● **Your instructions**: Reproduce the lines below, changing every instance of "tweet" to "post" and leaving all other text unchanged.

◆ ◆ ◆ ◆ ◆

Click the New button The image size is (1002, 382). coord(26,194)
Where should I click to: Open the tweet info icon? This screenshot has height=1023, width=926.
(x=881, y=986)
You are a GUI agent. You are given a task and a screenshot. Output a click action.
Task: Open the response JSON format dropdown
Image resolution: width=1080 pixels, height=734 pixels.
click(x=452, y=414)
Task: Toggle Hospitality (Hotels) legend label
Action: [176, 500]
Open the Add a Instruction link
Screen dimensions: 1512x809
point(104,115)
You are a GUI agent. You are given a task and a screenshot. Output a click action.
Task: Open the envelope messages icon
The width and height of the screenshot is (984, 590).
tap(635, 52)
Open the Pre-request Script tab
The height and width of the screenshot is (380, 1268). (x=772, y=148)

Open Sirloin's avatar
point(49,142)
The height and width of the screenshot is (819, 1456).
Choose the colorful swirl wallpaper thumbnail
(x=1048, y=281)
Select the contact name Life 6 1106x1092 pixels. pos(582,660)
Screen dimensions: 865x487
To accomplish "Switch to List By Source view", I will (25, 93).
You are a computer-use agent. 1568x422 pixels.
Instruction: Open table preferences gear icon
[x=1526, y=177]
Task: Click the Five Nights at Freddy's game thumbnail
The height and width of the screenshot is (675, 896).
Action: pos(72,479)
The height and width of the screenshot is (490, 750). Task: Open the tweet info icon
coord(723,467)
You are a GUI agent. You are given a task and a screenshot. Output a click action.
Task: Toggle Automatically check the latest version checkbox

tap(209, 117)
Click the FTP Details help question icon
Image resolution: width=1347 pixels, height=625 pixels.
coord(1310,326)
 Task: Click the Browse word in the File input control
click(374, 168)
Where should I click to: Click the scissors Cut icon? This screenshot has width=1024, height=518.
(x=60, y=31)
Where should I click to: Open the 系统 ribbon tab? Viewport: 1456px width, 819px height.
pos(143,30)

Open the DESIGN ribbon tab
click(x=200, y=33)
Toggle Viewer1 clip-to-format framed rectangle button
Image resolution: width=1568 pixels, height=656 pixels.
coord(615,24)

◆ ◆ ◆ ◆ ◆

● **Written solution**:
Click the New button The image size is (1002, 382). coord(26,194)
Where should I click to: Open the post info icon? This screenshot has height=1023, width=926.
(x=881, y=986)
You are a GUI agent. You are given a task and a screenshot. Output a click action.
Task: Open the response JSON format dropdown
Image resolution: width=1080 pixels, height=734 pixels.
click(x=452, y=414)
Task: Toggle Hospitality (Hotels) legend label
Action: [176, 500]
Open the Add a Instruction link
Screen dimensions: 1512x809
point(104,115)
You are a GUI agent. You are given a task and a screenshot. Output a click action.
Task: Open the envelope messages icon
The width and height of the screenshot is (984, 590).
tap(635, 52)
Open the Pre-request Script tab
The height and width of the screenshot is (380, 1268). (x=772, y=148)

Open Sirloin's avatar
point(49,142)
The height and width of the screenshot is (819, 1456).
Choose the colorful swirl wallpaper thumbnail
(x=1048, y=281)
Select the contact name Life 6 1106x1092 pixels. pos(582,660)
Screen dimensions: 865x487
To accomplish "Switch to List By Source view", I will (25, 93).
You are a computer-use agent. 1568x422 pixels.
Instruction: Open table preferences gear icon
[x=1526, y=177]
Task: Click the Five Nights at Freddy's game thumbnail
The height and width of the screenshot is (675, 896).
Action: pos(72,479)
The height and width of the screenshot is (490, 750). Task: Open the post info icon
coord(723,467)
You are a GUI agent. You are given a task and a screenshot. Output a click action.
Task: Toggle Automatically check the latest version checkbox

tap(209, 117)
Click the FTP Details help question icon
Image resolution: width=1347 pixels, height=625 pixels.
coord(1310,326)
 Task: Click the Browse word in the File input control
click(374, 168)
Where should I click to: Click the scissors Cut icon? This screenshot has width=1024, height=518.
(x=60, y=31)
Where should I click to: Open the 系统 ribbon tab? Viewport: 1456px width, 819px height.
pos(143,30)

Open the DESIGN ribbon tab
click(x=200, y=33)
Toggle Viewer1 clip-to-format framed rectangle button
Image resolution: width=1568 pixels, height=656 pixels.
coord(615,24)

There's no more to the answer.